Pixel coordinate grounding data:
▬▬▬▬▬▬▬▬▬▬

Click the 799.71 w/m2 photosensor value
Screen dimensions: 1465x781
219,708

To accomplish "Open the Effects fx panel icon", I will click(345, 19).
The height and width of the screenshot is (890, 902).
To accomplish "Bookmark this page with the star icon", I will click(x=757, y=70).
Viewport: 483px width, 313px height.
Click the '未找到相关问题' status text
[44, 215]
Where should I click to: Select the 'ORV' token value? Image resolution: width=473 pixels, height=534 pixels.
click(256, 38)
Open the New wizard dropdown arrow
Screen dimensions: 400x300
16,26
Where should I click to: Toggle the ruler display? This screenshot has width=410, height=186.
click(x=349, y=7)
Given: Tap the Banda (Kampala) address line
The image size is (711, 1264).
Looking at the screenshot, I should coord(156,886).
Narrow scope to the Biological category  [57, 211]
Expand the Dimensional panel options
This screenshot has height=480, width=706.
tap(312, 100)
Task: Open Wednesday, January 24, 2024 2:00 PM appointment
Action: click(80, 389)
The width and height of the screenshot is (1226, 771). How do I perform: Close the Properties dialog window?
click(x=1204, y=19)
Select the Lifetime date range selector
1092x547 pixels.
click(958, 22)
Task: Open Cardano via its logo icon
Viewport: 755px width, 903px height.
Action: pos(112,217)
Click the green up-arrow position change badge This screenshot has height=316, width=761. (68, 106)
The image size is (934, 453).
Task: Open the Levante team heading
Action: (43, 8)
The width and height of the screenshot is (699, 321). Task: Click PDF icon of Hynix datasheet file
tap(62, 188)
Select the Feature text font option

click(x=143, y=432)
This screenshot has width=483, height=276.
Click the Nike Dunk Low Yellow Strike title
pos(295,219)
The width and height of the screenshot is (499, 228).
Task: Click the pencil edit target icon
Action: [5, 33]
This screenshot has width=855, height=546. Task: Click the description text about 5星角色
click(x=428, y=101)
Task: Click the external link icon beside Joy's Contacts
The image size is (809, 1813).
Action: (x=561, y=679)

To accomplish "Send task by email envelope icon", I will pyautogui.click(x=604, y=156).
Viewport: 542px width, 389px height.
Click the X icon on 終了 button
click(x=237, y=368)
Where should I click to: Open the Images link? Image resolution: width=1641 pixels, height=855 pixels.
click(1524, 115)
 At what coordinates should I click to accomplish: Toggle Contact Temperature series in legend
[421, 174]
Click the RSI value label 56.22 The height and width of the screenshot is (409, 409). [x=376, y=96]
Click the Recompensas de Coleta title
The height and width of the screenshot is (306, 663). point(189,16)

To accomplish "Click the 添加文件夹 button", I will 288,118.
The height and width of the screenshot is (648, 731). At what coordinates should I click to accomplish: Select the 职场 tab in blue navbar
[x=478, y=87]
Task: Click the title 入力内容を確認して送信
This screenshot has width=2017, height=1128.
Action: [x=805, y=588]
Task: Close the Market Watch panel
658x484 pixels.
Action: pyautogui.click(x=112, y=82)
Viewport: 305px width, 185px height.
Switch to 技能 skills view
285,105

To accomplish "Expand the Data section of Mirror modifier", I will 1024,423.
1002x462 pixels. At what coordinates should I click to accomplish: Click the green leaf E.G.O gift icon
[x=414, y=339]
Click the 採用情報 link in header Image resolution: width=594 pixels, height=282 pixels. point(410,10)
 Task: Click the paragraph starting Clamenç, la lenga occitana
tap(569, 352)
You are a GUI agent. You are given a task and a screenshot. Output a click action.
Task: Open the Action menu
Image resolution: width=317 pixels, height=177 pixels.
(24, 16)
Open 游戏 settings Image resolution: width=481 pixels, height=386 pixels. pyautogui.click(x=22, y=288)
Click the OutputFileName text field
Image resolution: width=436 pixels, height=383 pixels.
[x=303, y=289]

▬▬▬▬▬▬▬▬▬▬

■ Exercise goal ■
Each record must be printed again, word for word, with nothing dropped.

■ Answer space ■
Click the 799.71 w/m2 photosensor value
Screen dimensions: 1465x781
219,708

To accomplish "Open the Effects fx panel icon", I will click(345, 19).
The height and width of the screenshot is (890, 902).
To accomplish "Bookmark this page with the star icon", I will click(x=757, y=70).
Viewport: 483px width, 313px height.
Click the '未找到相关问题' status text
[44, 215]
Where should I click to: Select the 'ORV' token value? Image resolution: width=473 pixels, height=534 pixels.
click(256, 38)
Open the New wizard dropdown arrow
Screen dimensions: 400x300
16,26
Where should I click to: Toggle the ruler display? This screenshot has width=410, height=186.
click(x=349, y=7)
Given: Tap the Banda (Kampala) address line
The image size is (711, 1264).
Looking at the screenshot, I should coord(156,886).
Narrow scope to the Biological category  [57, 211]
Expand the Dimensional panel options
This screenshot has height=480, width=706.
tap(312, 100)
Task: Open Wednesday, January 24, 2024 2:00 PM appointment
Action: click(80, 389)
The width and height of the screenshot is (1226, 771). How do I perform: Close the Properties dialog window?
click(x=1204, y=19)
Select the Lifetime date range selector
1092x547 pixels.
click(958, 22)
Task: Open Cardano via its logo icon
Viewport: 755px width, 903px height.
Action: pos(112,217)
Click the green up-arrow position change badge This screenshot has height=316, width=761. (68, 106)
The image size is (934, 453).
Task: Open the Levante team heading
Action: (43, 8)
The width and height of the screenshot is (699, 321). Task: Click PDF icon of Hynix datasheet file
tap(62, 188)
Select the Feature text font option

click(x=143, y=432)
This screenshot has width=483, height=276.
Click the Nike Dunk Low Yellow Strike title
pos(295,219)
The width and height of the screenshot is (499, 228).
Task: Click the pencil edit target icon
Action: [5, 33]
This screenshot has width=855, height=546. Task: Click the description text about 5星角色
click(x=428, y=101)
Task: Click the external link icon beside Joy's Contacts
The image size is (809, 1813).
Action: (x=561, y=679)

To accomplish "Send task by email envelope icon", I will pyautogui.click(x=604, y=156).
Viewport: 542px width, 389px height.
Click the X icon on 終了 button
click(x=237, y=368)
Where should I click to: Open the Images link? Image resolution: width=1641 pixels, height=855 pixels.
click(1524, 115)
 At what coordinates should I click to accomplish: Toggle Contact Temperature series in legend
[421, 174]
Click the RSI value label 56.22 The height and width of the screenshot is (409, 409). [x=376, y=96]
Click the Recompensas de Coleta title
The height and width of the screenshot is (306, 663). point(189,16)

To accomplish "Click the 添加文件夹 button", I will 288,118.
The height and width of the screenshot is (648, 731). At what coordinates should I click to accomplish: Select the 职场 tab in blue navbar
[x=478, y=87]
Task: Click the title 入力内容を確認して送信
This screenshot has width=2017, height=1128.
Action: [x=805, y=588]
Task: Close the Market Watch panel
658x484 pixels.
Action: pyautogui.click(x=112, y=82)
Viewport: 305px width, 185px height.
Switch to 技能 skills view
285,105

To accomplish "Expand the Data section of Mirror modifier", I will 1024,423.
1002x462 pixels. At what coordinates should I click to accomplish: Click the green leaf E.G.O gift icon
[x=414, y=339]
Click the 採用情報 link in header Image resolution: width=594 pixels, height=282 pixels. point(410,10)
 Task: Click the paragraph starting Clamenç, la lenga occitana
tap(569, 352)
You are a GUI agent. You are given a task and a screenshot. Output a click action.
Task: Open the Action menu
Image resolution: width=317 pixels, height=177 pixels.
(24, 16)
Open 游戏 settings Image resolution: width=481 pixels, height=386 pixels. pyautogui.click(x=22, y=288)
Click the OutputFileName text field
Image resolution: width=436 pixels, height=383 pixels.
[x=303, y=289]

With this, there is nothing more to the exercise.